On Jul 4, 2010, at 5:18 PM, Toby Inkster wrote:

> I woke up this morning with a clear idea of how to add support for
> property paths. Implemented it this evening in less than 20 lines of
> code. The attached patch should now be able to parse Notation 3 fully.

Nice work.

> Next steps are an N3 serialiser, and then to clean it all up and release
> it all as a separate distribution on CPAN. (I plan on calling it
> "RDF::TriN3".)

That's almost too clever for its own good :)

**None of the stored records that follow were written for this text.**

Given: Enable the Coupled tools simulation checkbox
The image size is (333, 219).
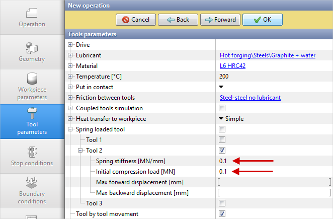Looking at the screenshot, I should click(222, 108).
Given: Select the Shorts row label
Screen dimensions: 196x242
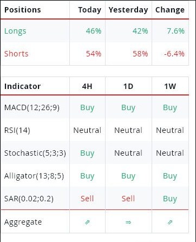Looking at the screenshot, I should tap(16, 54).

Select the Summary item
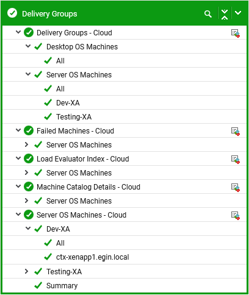point(62,286)
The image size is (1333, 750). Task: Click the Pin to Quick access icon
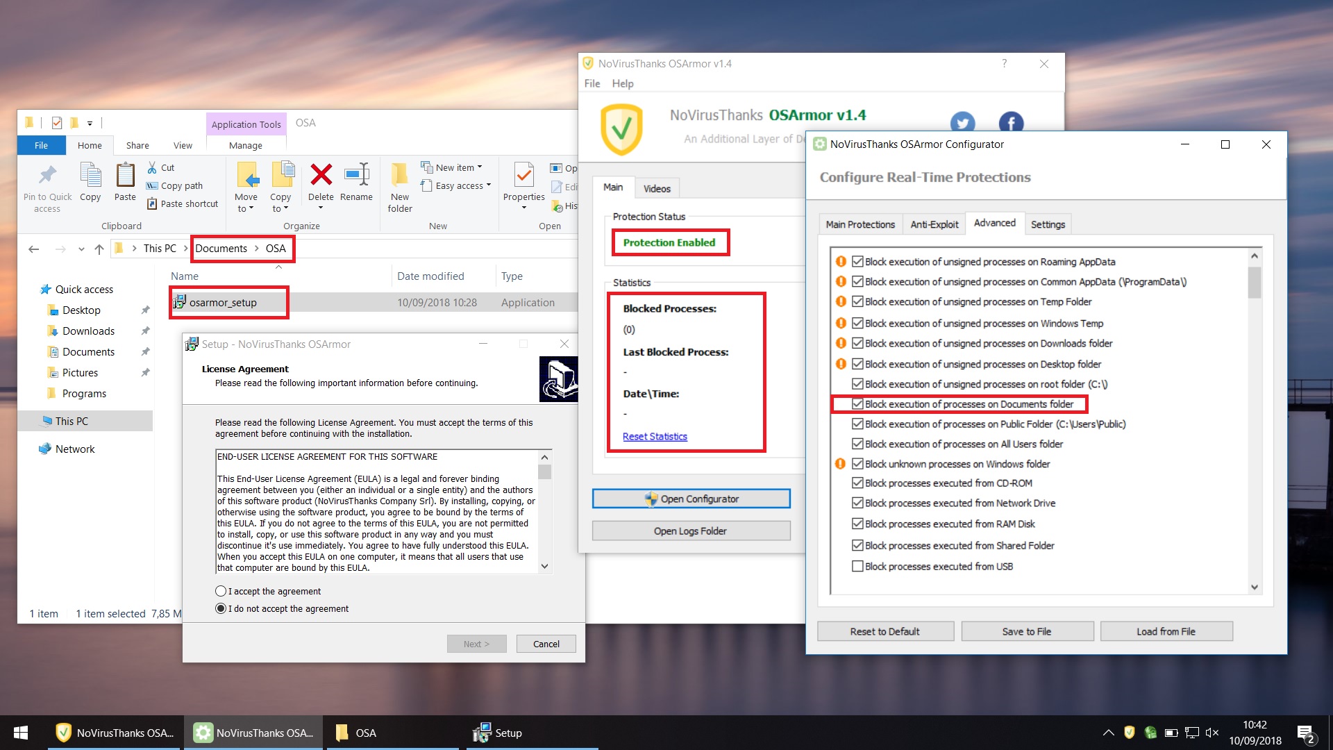pos(47,176)
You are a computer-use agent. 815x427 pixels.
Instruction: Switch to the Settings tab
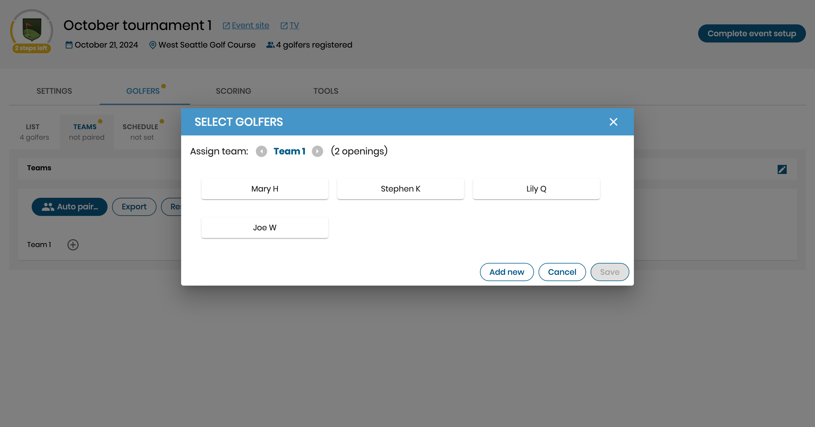(x=54, y=91)
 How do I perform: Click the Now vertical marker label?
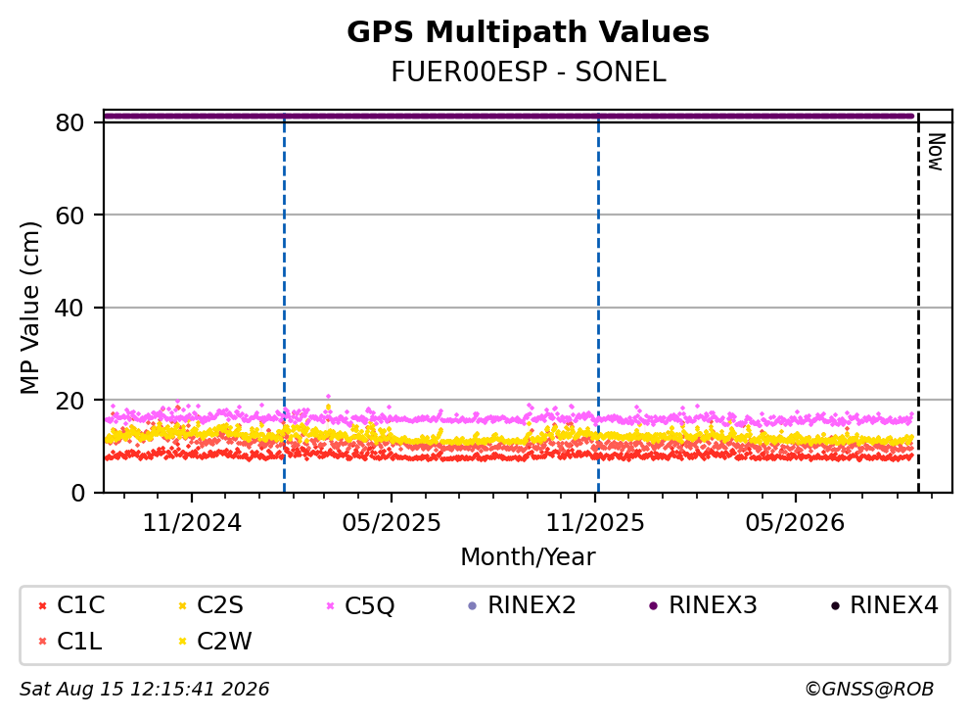click(x=936, y=152)
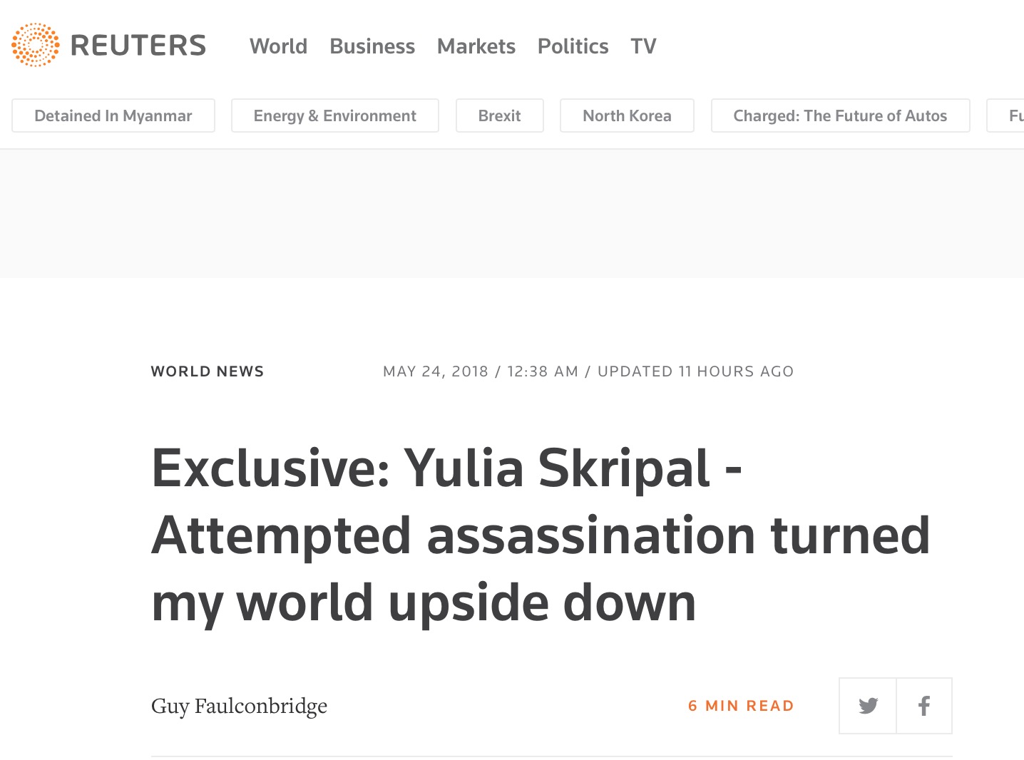This screenshot has height=760, width=1024.
Task: Click Charged: The Future of Autos
Action: (841, 115)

> In the mean time, here's a Turtle serialisation bugette I've discovered.
> Create an RDF graph along these lines:
> 
> 	_:foo <#a> <#b> .
> 	<#c> _:foo <#d> .
> 
> It will be serialised something like this:
> 
> 	[] <#a> <#b> .
> 	<#c> _:r1234567890 <#d> .
> 
> Putting aside the fact that the second triple shouldn't be serialised
> in Turtle at all, as it's not legal RDF, the serialiser has lost the
> connection between the two appearances of the blank node.
> 
> I imagine when it decides to use '[]' rather than '_:something' to
> serialise a blank node, it first checks whether the node is the object
> of any triples - it doesn't check whether it's the predicate.

Yes, this is exactly why it won't serialize properly.

> There's a slightly bigger option of what to do when a serialiser tries
> to serialise a triple that cannot legally be represented in the format
> its outputting. I'd suggest there should be a constructor option along
> the lines of:
> 
> 	$s = RDF::Trine::Serializer->new('turtle', illegals=>'die');
> 
> Where 'illegals' can be set to 'die', 'warn', 'skip' or 'force'. If
> 'die' the serializer just dies when serialising something illegal; if
> 'warn' it issues a warning to STDERR and then skips the triple; if
> 'skip' it silently skips the triple; if 'force' it attempts to
> serialise the triple even if it means that the output is not strictly
> valid.

OK. I'm open to discussing changes like this. Right now all my stuff generally throws an exception via L<Error>, but I know there's some resistance to that since Error has been deprecated. I still haven't found a suitable replacement for my (subjective) needs, but could probably add in some alternative behaviors like those you suggest. What does anyone else think about these?